# [Text section]
_ _ _ _ _
Acute megakaryoblastic leukemia (AMKL) is a rare disease accounting for 7%–10% of acute myeloid leukemia (AML) in children. It is uncommon in children without Down syndrome (DS). Orbital chloroma is usually associated with AML M2, M4, and M5. Herein, we report the case of a 22-month-old female who was diagnosed to have AMKL with orbital chloromas and without DS. Morphology and the initial panel of immunophenotyping were inconclusive and the presence of orbital chloromas added to the ambiguity. The presence of CD61 expression and marrow fibrosis supported by hyperdiploidy helped us clinch the diagnosis. Hence, comprehensive analysis of morphology, immunophenotyping, and cytogenetics is warranted to make an accurate diagnosis of AMKL.
_ _ _ _ _
# [Required action A]
Duplicate the leukemia case summary starting with "Acute megakaryoblastic leukemia" and going on through "diagnosis of AMKL.".
# [Required action B]
Continue the leukemia case summary from its last sentence.

Saved entries
_ _ _ _ _
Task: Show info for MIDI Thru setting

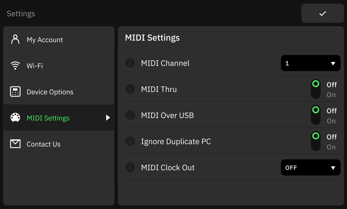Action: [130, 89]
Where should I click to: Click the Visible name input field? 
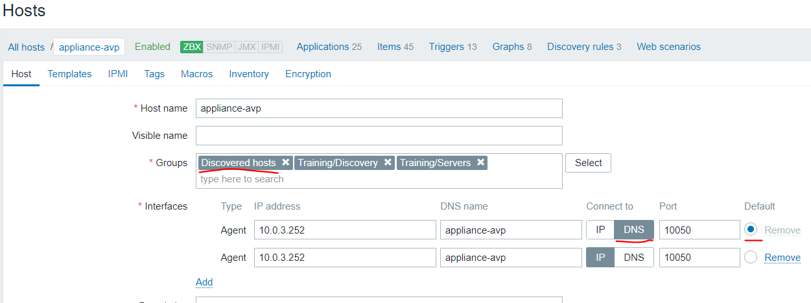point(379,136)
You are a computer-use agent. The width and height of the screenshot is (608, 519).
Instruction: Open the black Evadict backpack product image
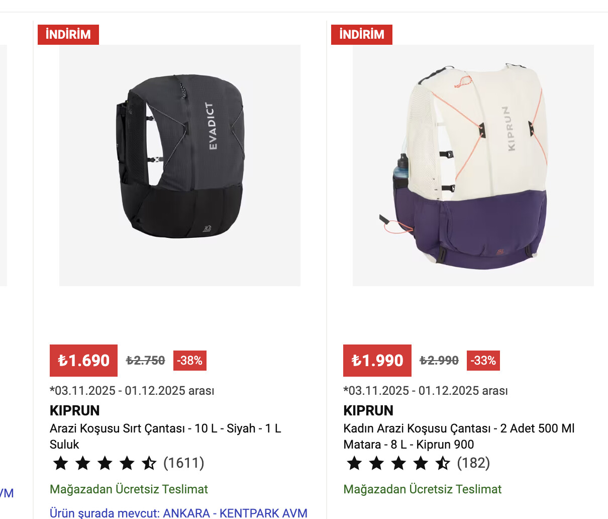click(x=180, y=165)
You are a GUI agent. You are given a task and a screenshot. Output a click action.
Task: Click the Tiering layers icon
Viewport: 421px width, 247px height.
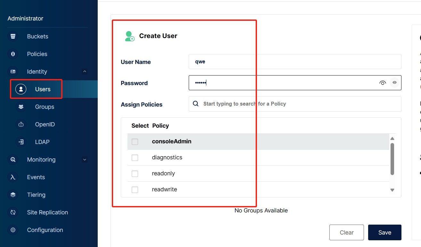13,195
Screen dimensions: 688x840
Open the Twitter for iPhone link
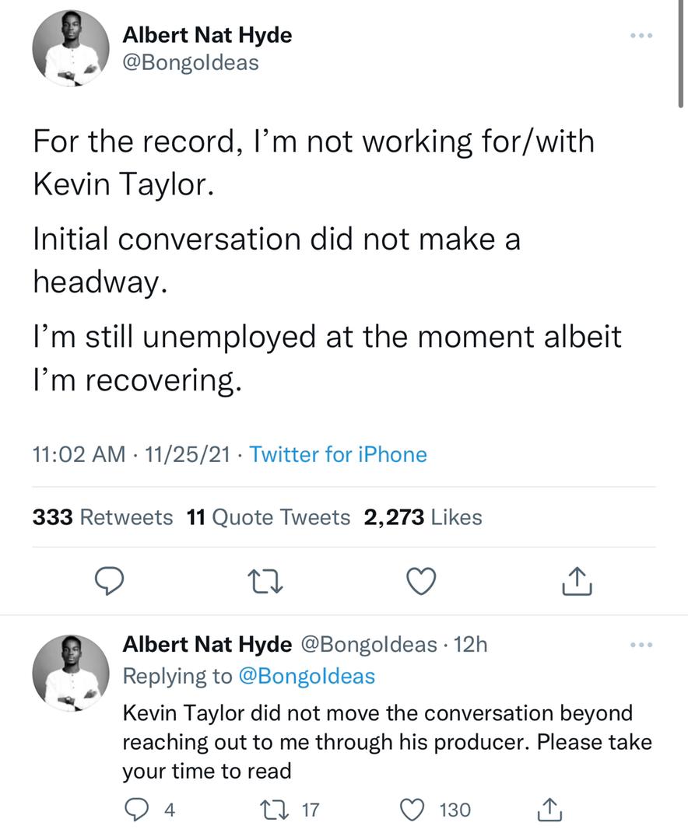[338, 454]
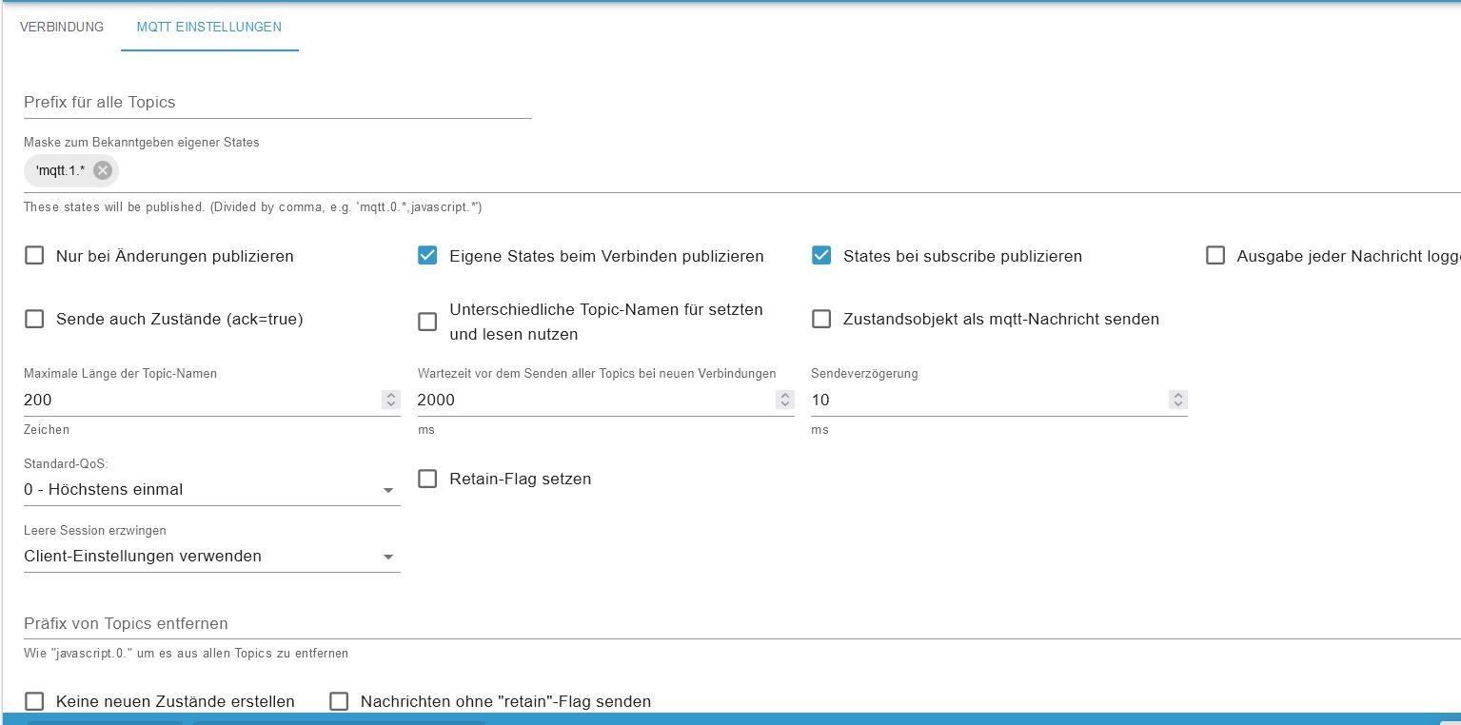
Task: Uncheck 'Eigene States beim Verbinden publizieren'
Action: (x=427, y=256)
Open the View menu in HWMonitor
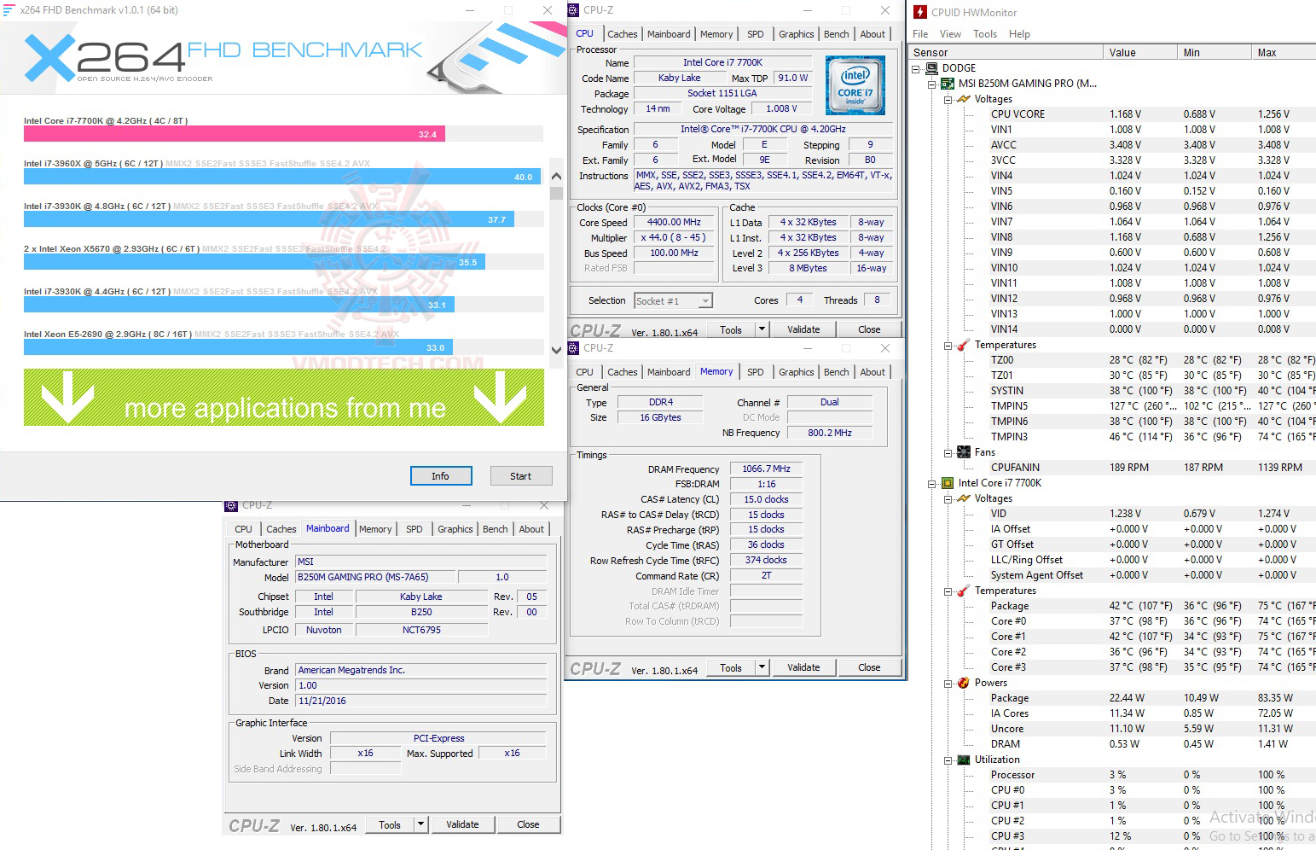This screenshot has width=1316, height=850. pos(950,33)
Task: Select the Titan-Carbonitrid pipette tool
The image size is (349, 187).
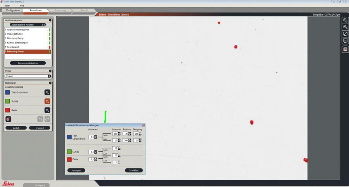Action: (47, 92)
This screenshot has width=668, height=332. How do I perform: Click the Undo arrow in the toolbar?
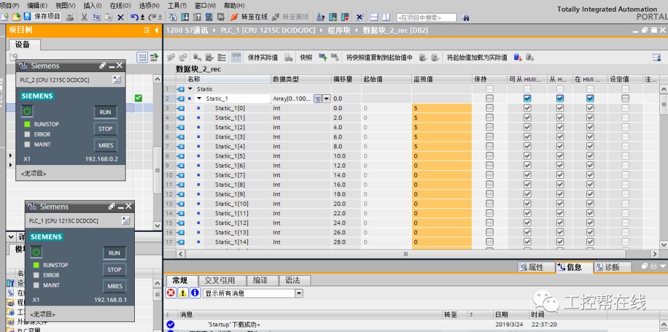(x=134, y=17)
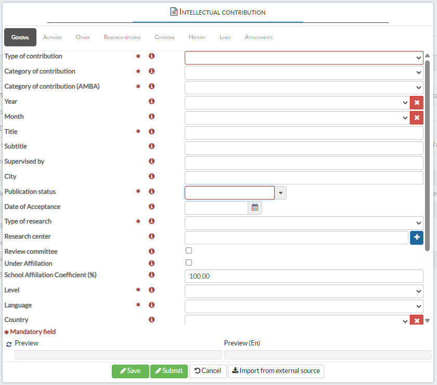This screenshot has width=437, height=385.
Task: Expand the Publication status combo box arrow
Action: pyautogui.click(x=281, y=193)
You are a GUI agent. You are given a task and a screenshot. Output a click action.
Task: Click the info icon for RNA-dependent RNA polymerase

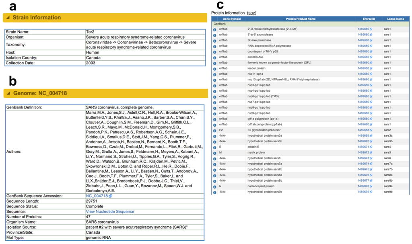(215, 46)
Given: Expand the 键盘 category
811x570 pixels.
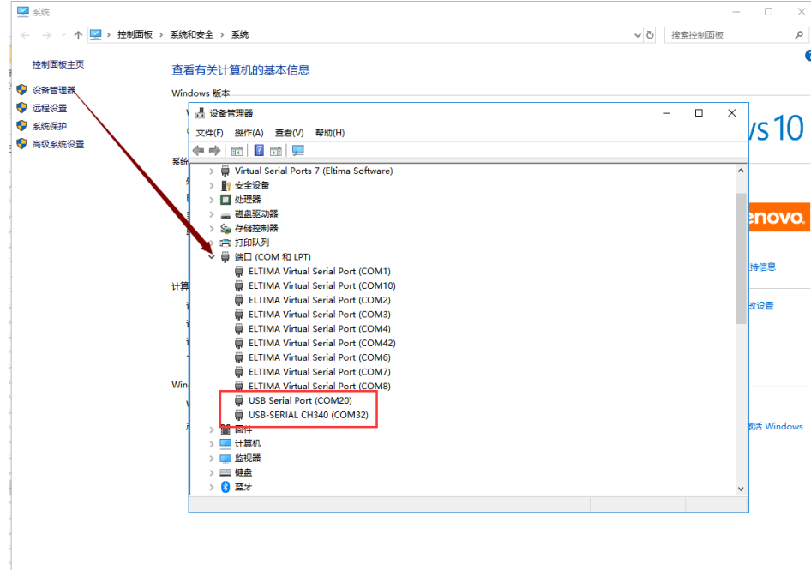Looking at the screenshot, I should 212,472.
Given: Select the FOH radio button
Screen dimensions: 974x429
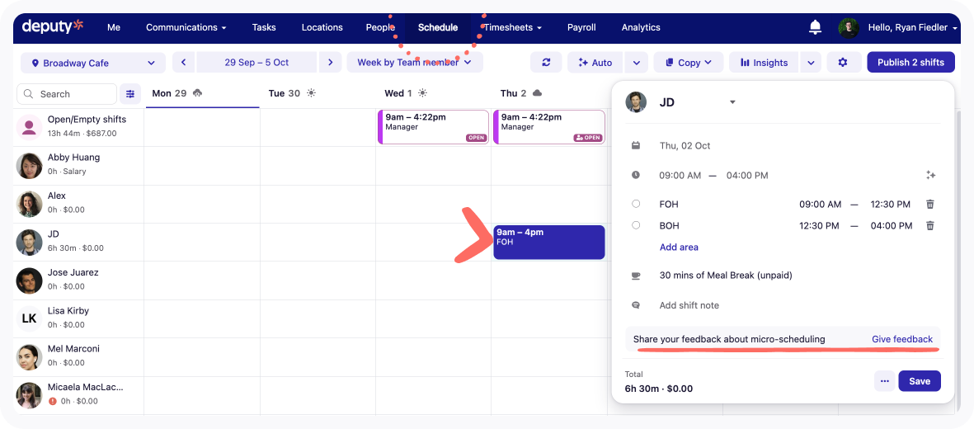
_ _ _ _ _
# [Written response A]
Acute megakaryoblastic leukemia (AMKL) is a rare disease accounting for 7%–10% of acute myeloid leukemia (AML) in children. It is uncommon in children without Down syndrome (DS). Orbital chloroma is usually associated with AML M2, M4, and M5. Herein, we report the case of a 22-month-old female who was diagnosed to have AMKL with orbital chloromas and without DS. Morphology and the initial panel of immunophenotyping were inconclusive and the presence of orbital chloromas added to the ambiguity. The presence of CD61 expression and marrow fibrosis supported by hyperdiploidy helped us clinch the diagnosis. Hence, comprehensive analysis of morphology, immunophenotyping, and cytogenetics is warranted to make an accurate diagnosis of AMKL.

# [Written response B]
Keywords

Acute megakaryoblastic leukemia
orbital chloroma
hyperdiploidy
immunophenotyping

Introduction

Acute megakaryoblastic leukemia (AMKL) is a rare disease accounting for 7%–10% of acute myeloid leukemia (AML) in children. Hence, of about 500 children in the United States and seventy in the United Kingdom diagnosed with AML each year, only 50 and 7 children respectively are likely to have AMKL.1 Children with Down syndrome (DS) have 400–500 times higher incidence of AMKL compared to those without it.2 In non-DS children, diagnosis is often difficult because of indistinct clinical and morphological features. Moreover, the commonly applied panel of antibodies for immunophenotyping may often be nondiagnostic, and there are no characteristic cytogenetic abnormalities other than t(1;22) which is present only in 20% of patients beyond infancy.3

Herein, we report a case of de novo AMKL in a non-DS child who in addition to all these diagnostic challenges also had orbital chloroma and hyperdiploid karyotype.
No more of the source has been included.